(Beginning of Source records)

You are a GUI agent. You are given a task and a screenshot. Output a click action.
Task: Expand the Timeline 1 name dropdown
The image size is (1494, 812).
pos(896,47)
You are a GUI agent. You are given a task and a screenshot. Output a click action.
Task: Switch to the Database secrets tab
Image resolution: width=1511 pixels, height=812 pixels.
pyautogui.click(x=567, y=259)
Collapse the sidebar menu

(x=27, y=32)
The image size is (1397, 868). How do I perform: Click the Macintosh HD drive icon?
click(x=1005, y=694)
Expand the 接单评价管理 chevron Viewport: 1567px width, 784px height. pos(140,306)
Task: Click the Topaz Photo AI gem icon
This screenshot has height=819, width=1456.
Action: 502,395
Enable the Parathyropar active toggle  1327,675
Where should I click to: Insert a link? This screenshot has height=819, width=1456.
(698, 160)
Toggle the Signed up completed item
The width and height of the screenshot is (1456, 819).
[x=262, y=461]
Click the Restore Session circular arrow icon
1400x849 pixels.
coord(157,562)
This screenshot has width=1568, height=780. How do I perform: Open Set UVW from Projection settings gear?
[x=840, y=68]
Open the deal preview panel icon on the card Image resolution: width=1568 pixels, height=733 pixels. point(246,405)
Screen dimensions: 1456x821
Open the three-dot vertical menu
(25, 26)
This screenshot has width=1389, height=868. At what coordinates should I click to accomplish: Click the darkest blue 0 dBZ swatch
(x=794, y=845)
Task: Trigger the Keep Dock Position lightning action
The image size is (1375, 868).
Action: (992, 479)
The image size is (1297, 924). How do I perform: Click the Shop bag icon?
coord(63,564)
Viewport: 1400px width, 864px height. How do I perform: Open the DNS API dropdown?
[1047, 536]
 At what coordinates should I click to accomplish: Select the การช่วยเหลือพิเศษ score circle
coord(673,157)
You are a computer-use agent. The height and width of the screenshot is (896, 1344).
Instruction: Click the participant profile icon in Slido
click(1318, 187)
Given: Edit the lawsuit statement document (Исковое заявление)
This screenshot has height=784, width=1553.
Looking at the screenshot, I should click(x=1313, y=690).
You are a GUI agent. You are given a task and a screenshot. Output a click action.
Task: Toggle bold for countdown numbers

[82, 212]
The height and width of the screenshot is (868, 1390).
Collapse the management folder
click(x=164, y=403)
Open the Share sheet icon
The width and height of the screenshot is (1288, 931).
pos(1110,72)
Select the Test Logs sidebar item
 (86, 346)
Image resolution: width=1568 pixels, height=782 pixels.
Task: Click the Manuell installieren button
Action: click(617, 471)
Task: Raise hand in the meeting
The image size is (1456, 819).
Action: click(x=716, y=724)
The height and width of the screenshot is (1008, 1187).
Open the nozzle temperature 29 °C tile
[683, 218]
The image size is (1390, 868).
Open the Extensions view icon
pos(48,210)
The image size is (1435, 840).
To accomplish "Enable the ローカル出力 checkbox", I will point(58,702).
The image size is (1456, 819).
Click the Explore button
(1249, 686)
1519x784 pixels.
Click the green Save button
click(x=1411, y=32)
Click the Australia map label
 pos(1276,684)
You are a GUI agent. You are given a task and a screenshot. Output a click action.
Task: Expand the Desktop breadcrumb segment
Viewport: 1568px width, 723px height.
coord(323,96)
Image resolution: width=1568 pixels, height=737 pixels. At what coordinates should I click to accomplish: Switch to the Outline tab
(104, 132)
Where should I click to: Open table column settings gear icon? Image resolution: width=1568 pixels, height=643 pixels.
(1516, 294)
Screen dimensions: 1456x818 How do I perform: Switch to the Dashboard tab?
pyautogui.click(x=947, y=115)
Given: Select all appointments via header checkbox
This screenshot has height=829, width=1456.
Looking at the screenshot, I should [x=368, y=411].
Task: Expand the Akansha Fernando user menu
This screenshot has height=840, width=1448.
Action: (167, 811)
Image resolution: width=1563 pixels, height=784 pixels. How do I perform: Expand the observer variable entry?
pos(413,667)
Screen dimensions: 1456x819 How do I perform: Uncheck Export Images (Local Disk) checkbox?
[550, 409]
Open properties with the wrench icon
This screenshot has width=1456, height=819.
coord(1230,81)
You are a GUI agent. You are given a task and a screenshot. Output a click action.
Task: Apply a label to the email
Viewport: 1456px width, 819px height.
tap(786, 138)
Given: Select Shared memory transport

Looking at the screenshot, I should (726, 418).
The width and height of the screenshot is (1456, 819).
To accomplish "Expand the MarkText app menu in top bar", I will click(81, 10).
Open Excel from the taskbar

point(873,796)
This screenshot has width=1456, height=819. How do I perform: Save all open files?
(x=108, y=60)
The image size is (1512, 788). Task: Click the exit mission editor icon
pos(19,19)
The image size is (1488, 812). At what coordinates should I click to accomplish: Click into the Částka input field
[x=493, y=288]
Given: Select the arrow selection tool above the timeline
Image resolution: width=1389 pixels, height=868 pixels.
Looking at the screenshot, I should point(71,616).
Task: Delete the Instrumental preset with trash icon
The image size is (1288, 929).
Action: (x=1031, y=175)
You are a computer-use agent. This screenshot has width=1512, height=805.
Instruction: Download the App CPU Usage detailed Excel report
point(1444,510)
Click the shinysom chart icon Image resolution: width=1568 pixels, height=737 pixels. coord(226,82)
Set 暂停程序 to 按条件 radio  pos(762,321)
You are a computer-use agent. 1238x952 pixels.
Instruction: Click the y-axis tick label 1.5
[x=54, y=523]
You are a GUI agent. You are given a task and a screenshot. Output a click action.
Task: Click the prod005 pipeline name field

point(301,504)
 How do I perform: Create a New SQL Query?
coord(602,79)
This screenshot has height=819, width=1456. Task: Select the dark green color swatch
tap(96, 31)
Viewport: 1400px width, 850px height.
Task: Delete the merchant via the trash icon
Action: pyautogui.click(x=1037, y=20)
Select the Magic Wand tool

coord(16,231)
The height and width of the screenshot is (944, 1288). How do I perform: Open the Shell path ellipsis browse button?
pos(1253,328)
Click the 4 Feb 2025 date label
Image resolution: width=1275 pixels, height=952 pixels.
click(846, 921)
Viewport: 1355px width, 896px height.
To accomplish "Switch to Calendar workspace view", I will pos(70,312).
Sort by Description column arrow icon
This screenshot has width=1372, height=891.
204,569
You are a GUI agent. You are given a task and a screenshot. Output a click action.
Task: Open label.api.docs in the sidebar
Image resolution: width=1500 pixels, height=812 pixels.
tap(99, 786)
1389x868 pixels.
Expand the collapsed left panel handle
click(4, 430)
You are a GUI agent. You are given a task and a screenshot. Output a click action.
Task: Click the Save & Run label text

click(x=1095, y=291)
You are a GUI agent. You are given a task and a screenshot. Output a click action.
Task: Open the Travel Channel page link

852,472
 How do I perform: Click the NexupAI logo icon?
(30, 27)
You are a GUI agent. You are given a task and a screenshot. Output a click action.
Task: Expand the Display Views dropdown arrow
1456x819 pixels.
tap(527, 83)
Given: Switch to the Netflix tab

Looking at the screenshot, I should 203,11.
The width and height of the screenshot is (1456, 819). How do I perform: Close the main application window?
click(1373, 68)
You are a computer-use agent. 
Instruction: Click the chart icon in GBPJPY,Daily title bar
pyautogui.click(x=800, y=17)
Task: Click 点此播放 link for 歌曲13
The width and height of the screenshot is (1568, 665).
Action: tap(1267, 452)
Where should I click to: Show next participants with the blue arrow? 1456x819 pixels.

(End of Source records)

## Task to complete
Only a number is required here: the count of lines in these entries that hold "arrow".

## Solution below
5